В замке уже знали о близком возвращении с парапета Вагана из Тизбона, но подробности, сообщенные гонцами, конечно, никому еще не были известны. Самвелу хотелось узнать, какое впечатление произвела эта весть на старика.
— Знаешь, Арбак, отец возвращается... Теперь он спарапет Армении.
Арбак вместо ответа провел рукой по голове и принялся усердно потирать лоб. Казалось, он затруднялся с ответом.
— Что же ты молчишь?
— Плохо это пахнет! — прямодушно отрезал старик и начал еще энергичнее потирать себе лоб.
— Почему, Арбак? Разве так можно говорить? — спросил Самвел, представляясь обиженным.
Арбак провел рукой по седой бороде и, зажав ее в кулак, проговорил:
— Каждый волос этой бороды побелел в опасности, Самвел! Я многое видел и многое испытал.
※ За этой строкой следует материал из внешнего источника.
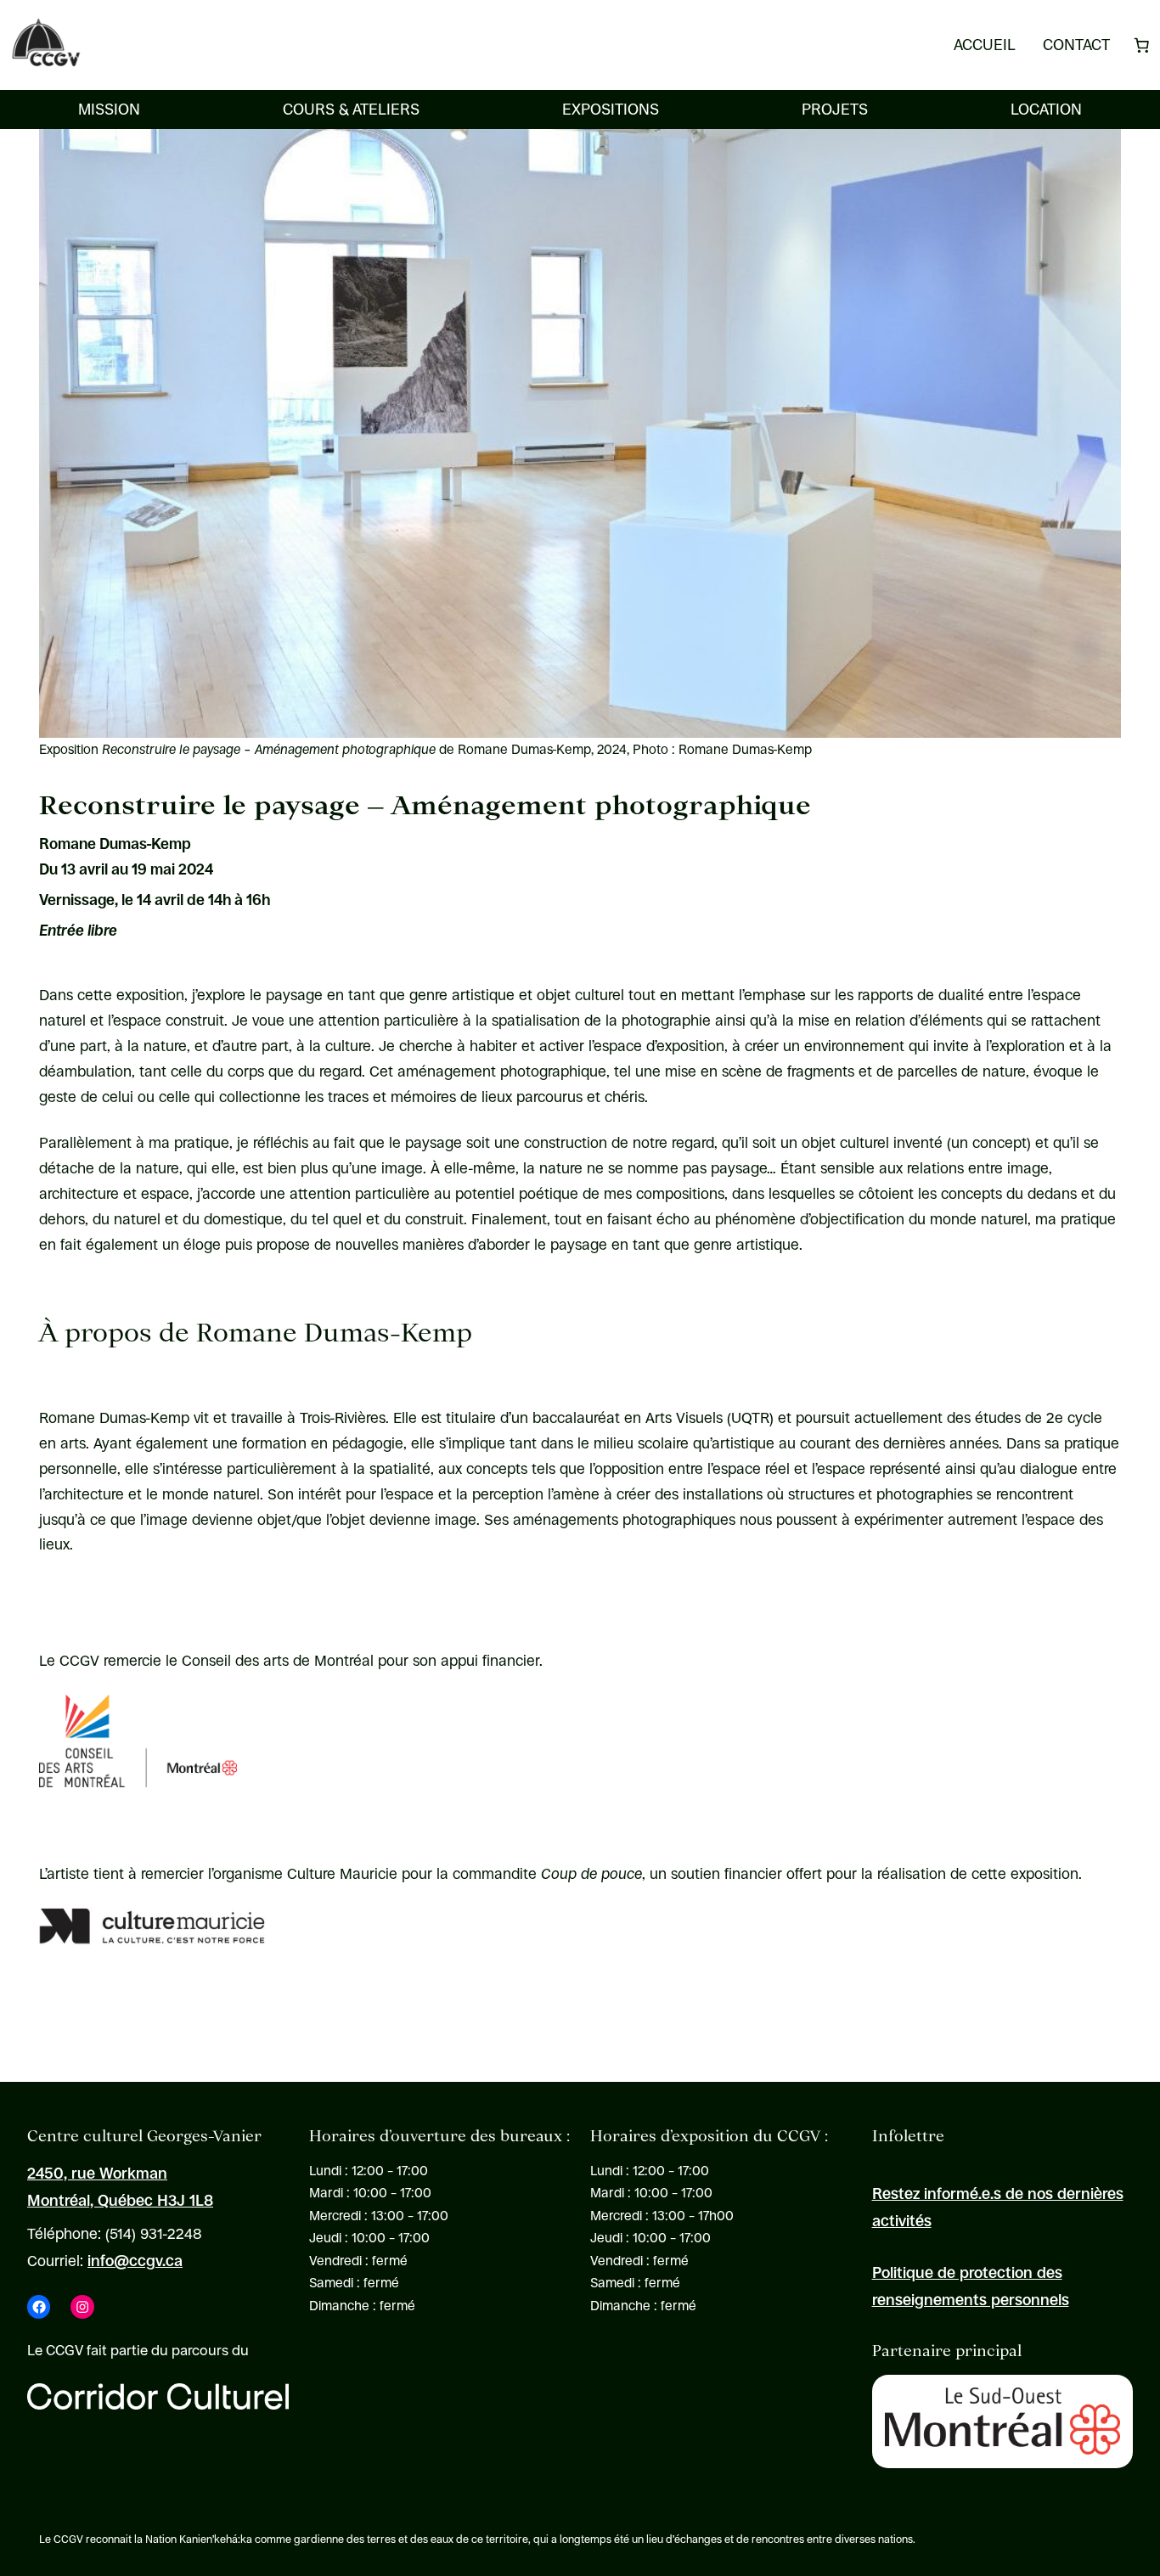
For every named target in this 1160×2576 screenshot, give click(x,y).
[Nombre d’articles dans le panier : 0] (1141, 45)
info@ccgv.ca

Он умолк, ничего больше не прибавив, но его опеча¬ленное лицо досказало Самвелу остальное. Старик еще не знал, какие злодейские поручения дал Шапух отцу Самвела для проведения в Армении. Но одна мысль о странном назначении Вагана спарапетом внушала ему беспокойство, так как эту должность, по установившемуся в роде Мамиконянов обычаю, должен был занимать его старший брат Васак. По какому же праву персидский царь Шапух вмешался в распоряжения, которые всецело зависели от армянского царя? Все эти сомнения высказал с большой горечью старик, поднявшись с места и направляясь к двери.
— Радостен был бы приезд нашего тера, если бы он возвращался из Тизбона вместе с царем, а не с Меружаном Арцруни...
Арбак сильно хлопнул за собой дверью и ушел в переднюю, что-то бормоча себе под нос. Возмущение Арбака больно отозвалось в сердце Самвела. «Какая глубокая печаль охватит всех в замке, когда обнаружится истина, — подумал он. — Поступок отца никого не обрадует, кроме моей матери... Отец привезет с собой в дом ссору, зависть и ненависть...»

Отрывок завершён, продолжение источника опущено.